Welcome to Oscar season! Or, at least, welcome to the Toronto International Film Festival (TIFF), which always feels like the start of Oscar season. While only one of the last 15 Best Picture winners premiered in Toronto (Green Book), 13 of the last 15 Best Picture winners played at the festival (CODA and Birdman are the two exceptions). So the odds are ever in TIFF’s favor that this year’s eventual Best Picture winner will be playing in the Great White North shortly after Labor Day. 

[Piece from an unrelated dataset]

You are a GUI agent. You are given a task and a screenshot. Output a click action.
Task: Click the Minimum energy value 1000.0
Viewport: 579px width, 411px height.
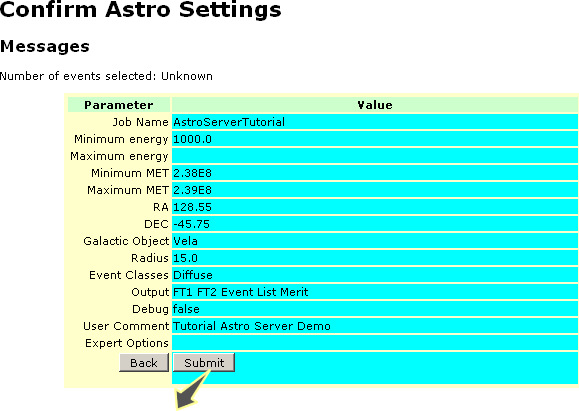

Part of TIFF’s allure to awards season also lies in having the most significant Oscar precursor award of the major fests. The TIFF People’s Choice Award, which is voted on by the festival’s public audience, has had significant Oscar weight behind it ever since Chariots of Fire came from nowhere to win the award in 1981, and then went on to win Best Picture. But the award has taken on even more significance in the last decade, as the last 10 winners have all gone on to be Best Picture nominees, and three of them — 12 Years a Slave, Green Book, and Nomadland — won the big prize. 

When TIFF launched in 1976, it was called The Festival of Festivals, and the idea behind it was to unite the best films of the great European festivals — Cannes, Venice, and Berlin — and bring them to a North American audience. Over the decades TIFF has grown into one of the world’s largest film festivals, but that original spirit still rings true, and undoubtedly many of this year’s TIFF highlights will be holdovers from other fests, like Decision to Leave and Triangle of Sadness from Cannes, The Son and The Whale from Venice, or Women Talking and Empire of Light from Telluride. 

But TIFF has also become a major destination for big premieres itself, and in recent years films like Knives Out, If Beale Street Could Talk, Jojo Rabbit, Widows, and I, Tonya have all opted to debut with Canadian audiences. With that in mind, here are 11 films making their world premieres at this year’s TIFF that we’re especially excited about. 


THE BFG, director Steven Spielberg, on set, 2016. ph: Doane Gregory /© Walt Disney Studios Motion Pictures /Courtesy Everett Collection

(Photo by Doane Gregory / Walt Disney Studios Motion Pictures /Courtesy Everett Collection)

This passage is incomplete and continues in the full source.